Welcome to My Blog
Time to get serious!
1. I need to lose the last 30 pounds to get to my goal weight.
2. I need to grow as an Independent Close To My Heart Consultant.
3. I need to start writing - prolifically
You are cordially invited to join me as I share my successes and obstacles, my thoughts and feelings, and my love of card making, scrapbooking and other crafty things.
I welcome your opinions, advice and inspiration.
Come ON! Let's GO!!
Sunday, May 18, 2014
Who Am I?
What's on my mind?
My identity. Since I started this weight loss journey over 2 years ago and have lost over 115 pounds and feel healthier and more active than I have ever felt in my entire life.. I keep asking the question over and over again to myself - Who Am I now?

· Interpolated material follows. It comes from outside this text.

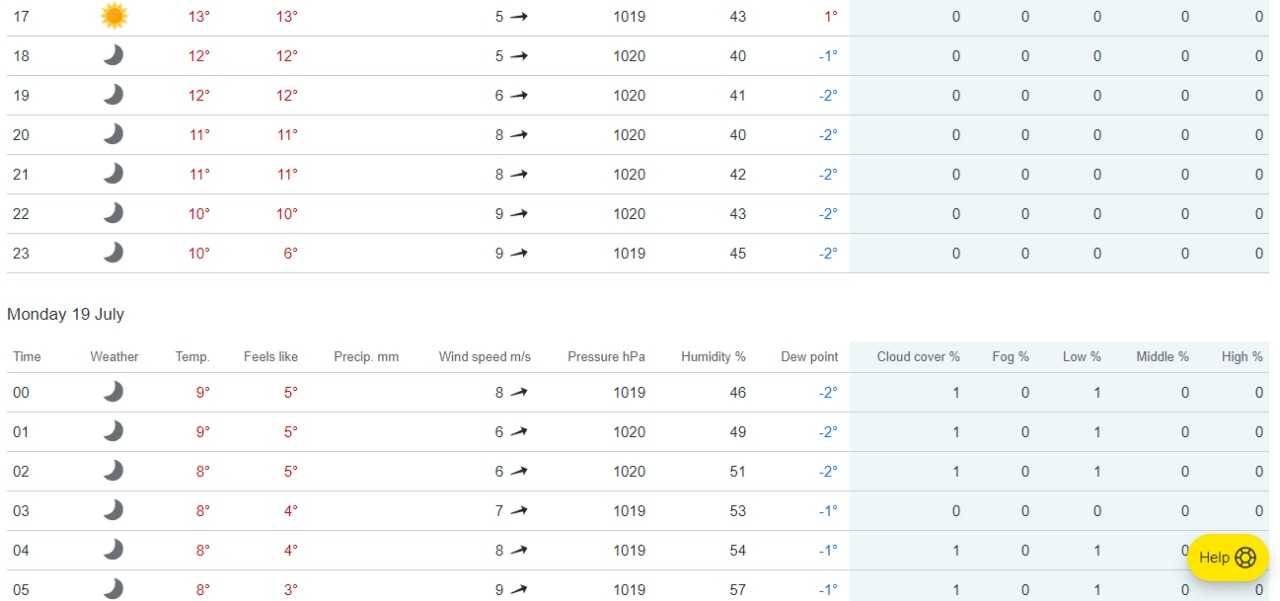Click the Feels like column header

tap(270, 357)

I have heard people say that the old Debbie is gone forever and now I am a "new Debbie". And then I have heard some people say bring back the "old Debbie"...the one that was happier. Well what do they want? Does it matter what they want? Was there something wrong with the old version of Debbie, besides the weight and the health problems? Why is the new version so much better? Am I not - still me?
For the past two and a half years exercise has become my life. I have gone from barely being able to walk on a treadmill to running a 5 mile race in Garden of the Gods, a 1/2 marathon relay and a few 5k's. I never thought I would ever be a runner - but I guess I can say I am. I don't have asthma anymore...(well, unless I bury my face in a cat's fur, then there may be a problem.) I have gone from working out three days a week to working out about 6 days a week and I beat myself up if I miss a workout or, heaven forbid, just feel like relaxing.
Even my thoughts of food are changing. The fast food places and all you can eat buffets no longer hold the appeal they once did. I make treks to the store because I am out of almond milk to make my breakfast smoothies. I find that the healthier I eat - the more I want to eat healthy. And the anguish from the guilt I feel from eating out or eating a food sensitivity is sometimes overwhelming. The "old Debbie" would've said, "Fast food? Bring it on? Not just one but two." The "new Debbie" says, "Fast food? Gag!"
I still struggle with a lot though. When the numbers on the scales stop going down and start staying steady, the reinforcements of whether I am doing the "right" thing begins to considerably slacken and I begin to doubt myself. No one talks about the plateaus or the parts where you are left with "loose skin" and the feeling that the person you see in the mirror can't possibly be "you."
The "old Debbie" would've given up by now. The "new Debbie" is in this until she gets to her goal weight and then for the rest of her life - even it means having to stay gluten, dairy and egg free in order to stay healthy. The "new Debbie" is still a work in progress just like the "old Debbie" was. I am still the same Debbie. I am still me. I don't like pulling weeds. I still complain a lot. I still battle with negative thoughts. I still am very high strung. I don't like to sweat but it's not so bad. I still like to stay in bed all day writing and reading. My body still aches as much as ever. I am still creative and witty and love God and my friends and family. But I have learned what I can do and I have learned that I am never giving up!
I'm not where I want to be. I'm not what I 'm gonna be. But Thank God I'm not what or where I was.